- _TASK MATERIAL_:
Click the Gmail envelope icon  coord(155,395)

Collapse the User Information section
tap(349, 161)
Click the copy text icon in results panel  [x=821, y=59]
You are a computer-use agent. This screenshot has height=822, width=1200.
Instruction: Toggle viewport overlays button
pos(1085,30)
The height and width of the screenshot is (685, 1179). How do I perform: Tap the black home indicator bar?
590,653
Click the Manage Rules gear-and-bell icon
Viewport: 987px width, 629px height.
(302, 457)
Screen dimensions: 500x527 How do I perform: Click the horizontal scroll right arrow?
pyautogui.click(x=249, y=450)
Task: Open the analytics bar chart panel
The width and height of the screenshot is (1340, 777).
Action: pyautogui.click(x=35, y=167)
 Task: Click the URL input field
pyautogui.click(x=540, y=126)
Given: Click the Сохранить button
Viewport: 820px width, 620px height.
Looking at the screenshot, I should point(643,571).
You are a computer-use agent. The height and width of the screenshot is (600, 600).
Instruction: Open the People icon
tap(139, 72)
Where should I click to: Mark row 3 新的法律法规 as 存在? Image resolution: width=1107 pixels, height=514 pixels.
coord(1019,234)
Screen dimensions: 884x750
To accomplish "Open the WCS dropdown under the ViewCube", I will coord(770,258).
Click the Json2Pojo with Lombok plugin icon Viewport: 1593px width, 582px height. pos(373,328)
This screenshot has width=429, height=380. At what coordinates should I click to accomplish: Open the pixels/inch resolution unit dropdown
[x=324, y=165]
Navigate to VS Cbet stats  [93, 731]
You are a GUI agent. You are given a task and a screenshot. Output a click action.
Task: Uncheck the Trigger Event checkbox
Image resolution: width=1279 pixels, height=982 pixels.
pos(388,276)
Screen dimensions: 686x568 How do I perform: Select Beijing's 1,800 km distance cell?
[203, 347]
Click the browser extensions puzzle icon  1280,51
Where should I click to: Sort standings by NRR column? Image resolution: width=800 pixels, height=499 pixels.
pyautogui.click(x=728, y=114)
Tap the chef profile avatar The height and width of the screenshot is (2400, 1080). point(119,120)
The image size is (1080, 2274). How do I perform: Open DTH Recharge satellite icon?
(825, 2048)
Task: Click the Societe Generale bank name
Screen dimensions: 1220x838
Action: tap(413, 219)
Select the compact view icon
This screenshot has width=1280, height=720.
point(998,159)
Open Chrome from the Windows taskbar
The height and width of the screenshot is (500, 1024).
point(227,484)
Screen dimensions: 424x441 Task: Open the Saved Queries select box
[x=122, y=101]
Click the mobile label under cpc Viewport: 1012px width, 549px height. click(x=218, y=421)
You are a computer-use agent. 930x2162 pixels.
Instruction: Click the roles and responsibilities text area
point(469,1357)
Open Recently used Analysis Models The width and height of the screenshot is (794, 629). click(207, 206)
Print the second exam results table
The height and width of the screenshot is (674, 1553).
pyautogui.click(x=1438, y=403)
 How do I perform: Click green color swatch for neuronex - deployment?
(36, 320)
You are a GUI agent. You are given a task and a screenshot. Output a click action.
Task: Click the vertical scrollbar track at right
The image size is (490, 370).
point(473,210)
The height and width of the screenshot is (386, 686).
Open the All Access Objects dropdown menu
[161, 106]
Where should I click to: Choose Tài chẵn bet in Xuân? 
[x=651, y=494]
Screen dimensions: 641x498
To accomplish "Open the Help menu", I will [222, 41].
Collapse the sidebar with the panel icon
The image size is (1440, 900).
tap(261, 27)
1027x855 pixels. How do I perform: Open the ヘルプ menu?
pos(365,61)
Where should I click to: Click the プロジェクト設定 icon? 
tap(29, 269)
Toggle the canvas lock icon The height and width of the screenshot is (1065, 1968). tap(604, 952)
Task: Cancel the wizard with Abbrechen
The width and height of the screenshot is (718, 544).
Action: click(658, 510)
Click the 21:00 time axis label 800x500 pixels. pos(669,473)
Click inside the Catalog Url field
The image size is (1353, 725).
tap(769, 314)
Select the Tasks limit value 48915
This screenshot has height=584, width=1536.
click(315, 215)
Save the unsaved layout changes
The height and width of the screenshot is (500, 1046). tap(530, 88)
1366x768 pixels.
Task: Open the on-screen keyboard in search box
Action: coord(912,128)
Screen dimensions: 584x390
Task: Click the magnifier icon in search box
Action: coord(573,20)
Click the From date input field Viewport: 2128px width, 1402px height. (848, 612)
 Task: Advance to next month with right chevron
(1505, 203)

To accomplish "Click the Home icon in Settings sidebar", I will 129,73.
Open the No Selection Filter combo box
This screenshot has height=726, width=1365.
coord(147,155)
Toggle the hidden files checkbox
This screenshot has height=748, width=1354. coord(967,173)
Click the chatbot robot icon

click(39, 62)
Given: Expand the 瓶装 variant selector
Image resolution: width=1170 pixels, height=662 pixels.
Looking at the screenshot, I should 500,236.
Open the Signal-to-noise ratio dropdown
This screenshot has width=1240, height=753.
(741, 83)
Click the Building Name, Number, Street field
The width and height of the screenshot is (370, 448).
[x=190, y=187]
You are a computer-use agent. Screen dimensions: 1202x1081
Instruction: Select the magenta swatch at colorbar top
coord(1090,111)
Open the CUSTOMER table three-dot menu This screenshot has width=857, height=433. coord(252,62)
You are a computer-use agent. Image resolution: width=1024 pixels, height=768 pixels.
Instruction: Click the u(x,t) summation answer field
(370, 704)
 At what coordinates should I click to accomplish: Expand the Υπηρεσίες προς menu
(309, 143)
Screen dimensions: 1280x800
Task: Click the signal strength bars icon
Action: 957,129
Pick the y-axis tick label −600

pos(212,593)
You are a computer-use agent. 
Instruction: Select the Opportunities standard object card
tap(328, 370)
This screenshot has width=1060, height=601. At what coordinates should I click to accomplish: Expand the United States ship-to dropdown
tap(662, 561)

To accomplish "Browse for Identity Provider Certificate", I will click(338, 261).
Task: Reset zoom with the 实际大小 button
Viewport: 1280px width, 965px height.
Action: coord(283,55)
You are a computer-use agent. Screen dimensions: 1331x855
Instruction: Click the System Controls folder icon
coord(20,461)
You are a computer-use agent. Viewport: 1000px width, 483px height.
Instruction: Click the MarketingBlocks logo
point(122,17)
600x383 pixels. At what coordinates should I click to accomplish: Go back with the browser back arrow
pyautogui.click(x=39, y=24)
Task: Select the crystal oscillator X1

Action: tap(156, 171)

- _TASK OBJECTIVE_:
In the entries above, find the line holding "How do I perform: Click green" and the line holding "Open the No Selection Filter combo box", then retype exactly those two lines and every line between them, and nothing else.

- _OUTPUT OF THE EXERCISE_:
 How do I perform: Click green color swatch for neuronex - deployment?
(36, 320)
You are a GUI agent. You are given a task and a screenshot. Output a click action.
Task: Click the vertical scrollbar track at right
The image size is (490, 370).
point(473,210)
The height and width of the screenshot is (386, 686).
Open the All Access Objects dropdown menu
[161, 106]
Where should I click to: Choose Tài chẵn bet in Xuân? 
[x=651, y=494]
Screen dimensions: 641x498
To accomplish "Open the Help menu", I will [222, 41].
Collapse the sidebar with the panel icon
The image size is (1440, 900).
tap(261, 27)
1027x855 pixels. How do I perform: Open the ヘルプ menu?
pos(365,61)
Where should I click to: Click the プロジェクト設定 icon? 
tap(29, 269)
Toggle the canvas lock icon The height and width of the screenshot is (1065, 1968). tap(604, 952)
Task: Cancel the wizard with Abbrechen
The width and height of the screenshot is (718, 544).
Action: click(658, 510)
Click the 21:00 time axis label 800x500 pixels. pos(669,473)
Click inside the Catalog Url field
The image size is (1353, 725).
tap(769, 314)
Select the Tasks limit value 48915
This screenshot has height=584, width=1536.
click(315, 215)
Save the unsaved layout changes
The height and width of the screenshot is (500, 1046). tap(530, 88)
1366x768 pixels.
Task: Open the on-screen keyboard in search box
Action: coord(912,128)
Screen dimensions: 584x390
Task: Click the magnifier icon in search box
Action: coord(573,20)
Click the From date input field Viewport: 2128px width, 1402px height. (848, 612)
 Task: Advance to next month with right chevron
(1505, 203)

To accomplish "Click the Home icon in Settings sidebar", I will 129,73.
Open the No Selection Filter combo box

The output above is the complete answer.